A MongoDB Prototype With New Heterogeneous-Memory Storage Engine (Hse)

mongodb heterogeneous memory storage engineIntroducing a new MongoDB Storage Engine

Q. What is the Heterogeneous-memory Storage Engine?

A key value store library developed (and open-sourced) by Micron that will work with any normal storage but works especially well with emerging SSDs or NVDIMMS (or other Storage Class Memory) that have faster even NVM media in them (Bleeding-edge NAND, or Optane / 3D XPoint).

Q. So it goes faster with faster NVM storage? Doesn’t everything?

No. The maximum potential of Non-volatile memory storage devices isn’t capitalized on when used like classic block devices. And this will apply to future NVM storage products even more so.

This storage engine (or more to the point the “mpool” driver it uses) only accepts writes in blocks or append-only log streams which end up being whole blocks too as soon as they’re committed. It will work with the NVME Zoned Namespaces (ZNS) spec when SSD drives supporting it come out. It has also been run with a NVDIMM sometime earlier in the development (a year or more?) but a caveat is no test with a NVDIMM  has been re-run recently.

Beyond a point of speed, there’s also one of endurance. Bytes in this media, unlike HDD, cannot be rewritten – a page (say 4kb ~ 16kb) can only be written in one go, and has to be completely erased before being written to again. An application that modifies a page in n steps is inadvertently causing n full-page writes and erasures in the SSD’s flash. If this is your software’s typical write pattern your SSD ‘s endurance will be reduced by a factor of n. From what I gather reading through database-related papers and presentations from the storage industry average n seems to be 3 ~ 6.

Q. Does this HSE storage engine beat WiredTiger in MongoDB?

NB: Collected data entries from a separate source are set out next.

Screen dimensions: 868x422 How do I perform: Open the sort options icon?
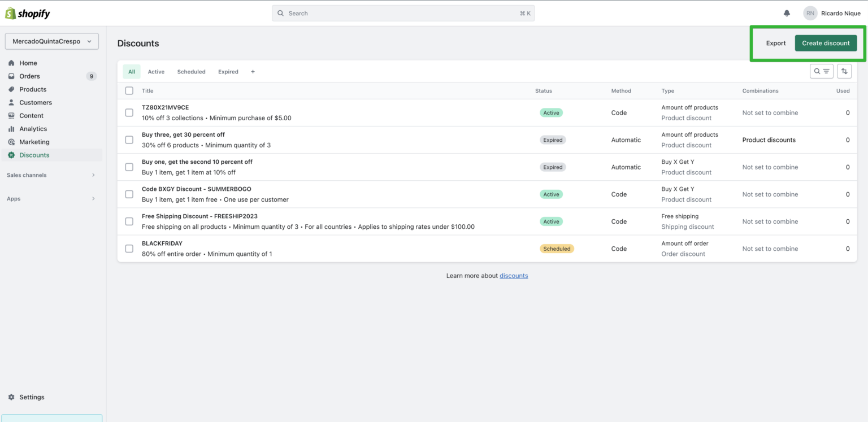point(844,71)

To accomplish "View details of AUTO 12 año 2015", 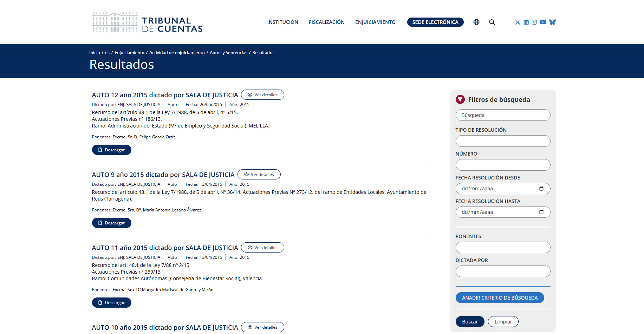I will (x=262, y=95).
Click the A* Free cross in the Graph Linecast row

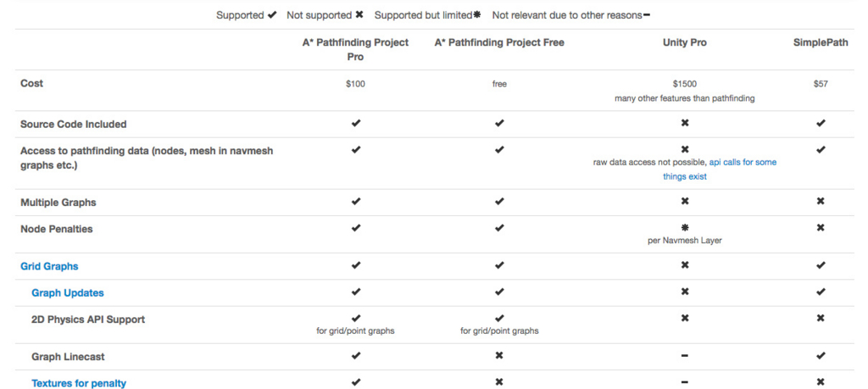tap(499, 355)

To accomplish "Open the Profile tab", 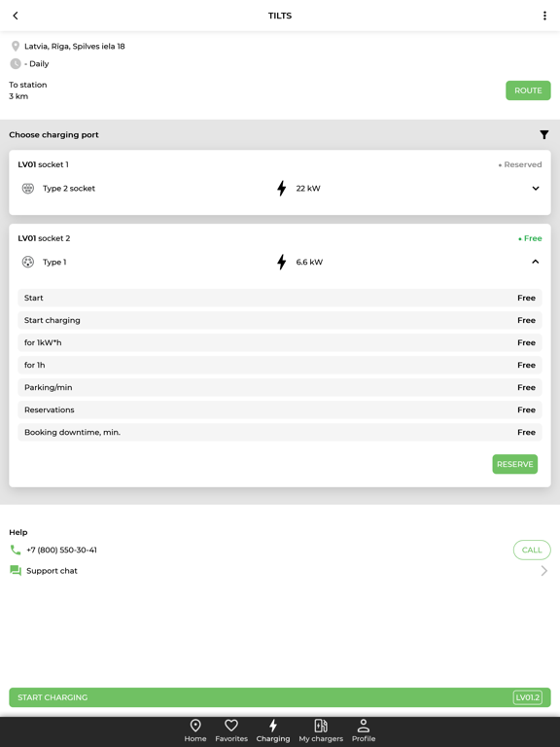I will click(364, 730).
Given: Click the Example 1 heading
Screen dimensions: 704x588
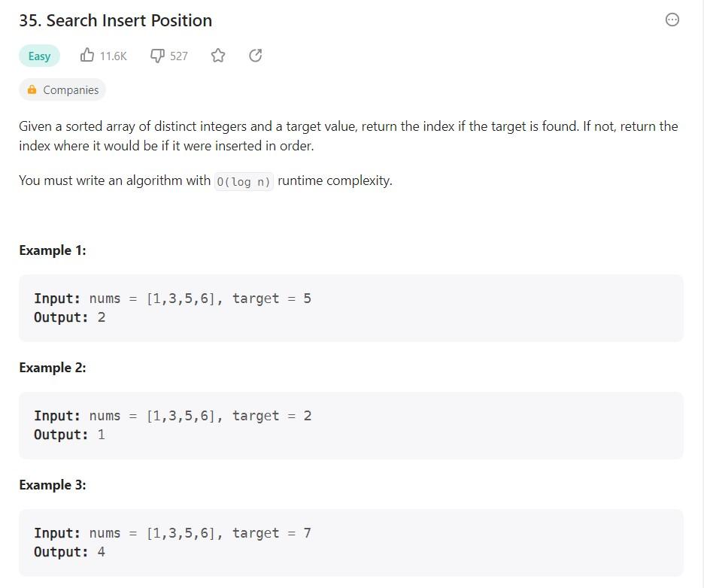Looking at the screenshot, I should [x=53, y=250].
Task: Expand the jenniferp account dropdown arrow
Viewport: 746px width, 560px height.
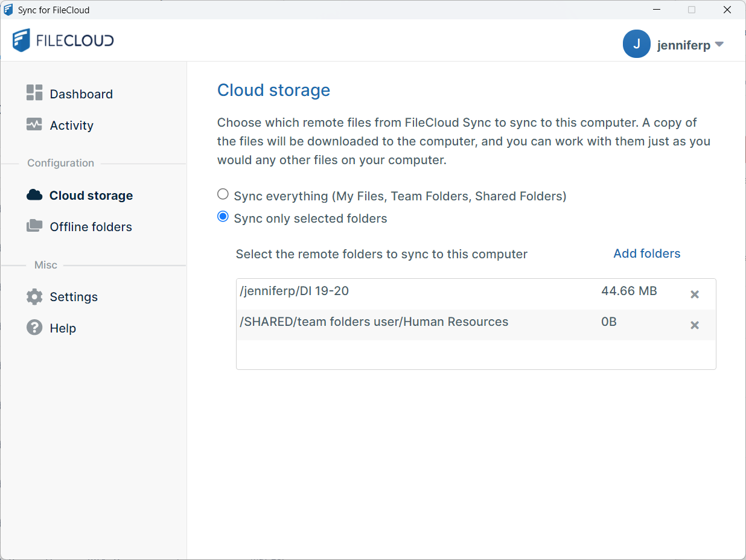Action: pos(719,44)
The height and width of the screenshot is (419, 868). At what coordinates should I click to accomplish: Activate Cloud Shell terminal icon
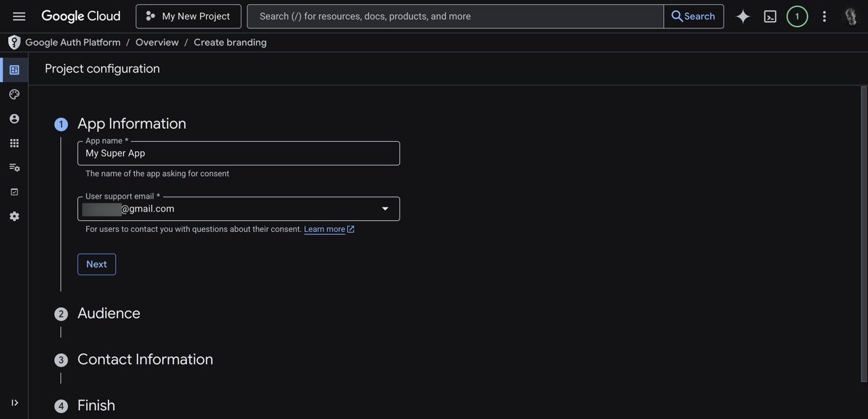[x=770, y=16]
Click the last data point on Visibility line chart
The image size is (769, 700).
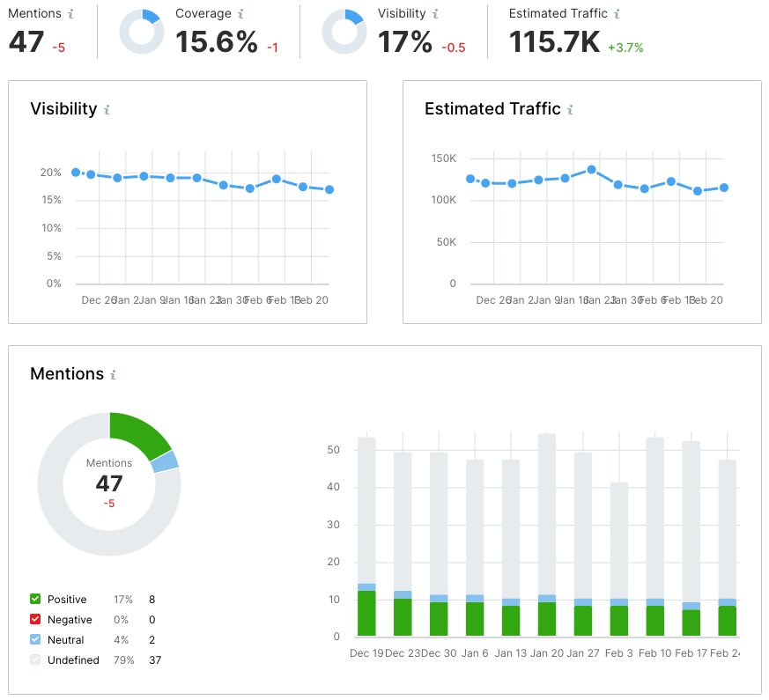[329, 189]
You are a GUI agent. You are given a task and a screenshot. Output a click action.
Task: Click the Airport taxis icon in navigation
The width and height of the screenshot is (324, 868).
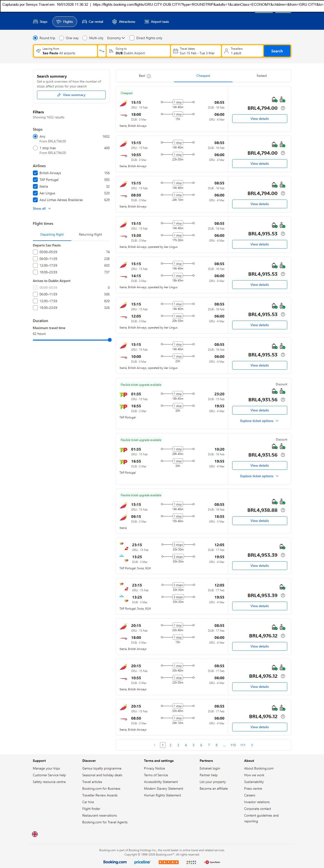tap(147, 22)
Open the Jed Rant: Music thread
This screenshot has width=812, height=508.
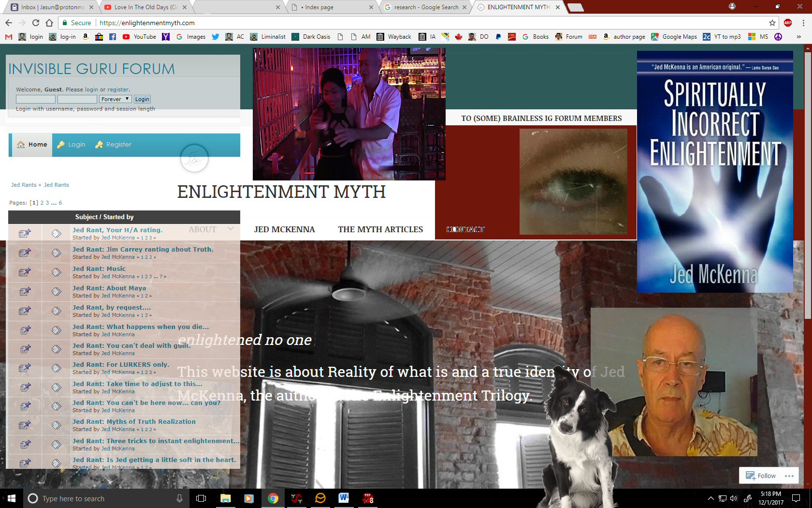pyautogui.click(x=99, y=269)
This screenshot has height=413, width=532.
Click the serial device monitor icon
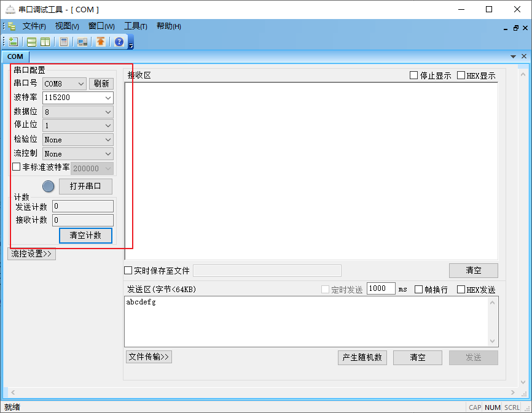pos(82,41)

Yes, especially when the write load is high. And this applies to SSDs that only support traditional block interfaces so far, without using ZNS SSDs or SCM. Please see the YCSB test case results.

But it was built a while ago, so No in a marketplace sense for now because it is only available in the already EOL’ed 3.4 version of MongoDB. There’s no blockers to making a v3.6, v4.0+ compatible version according to the developers, but it hasn’t been kept in sync with MongoDB storage API changes since it was developed a year or two ago.

Latency

The best feature of HSE MongoDB isn’t the improved average latency / higher throughput for heavy write loads. It is the much better tail latency.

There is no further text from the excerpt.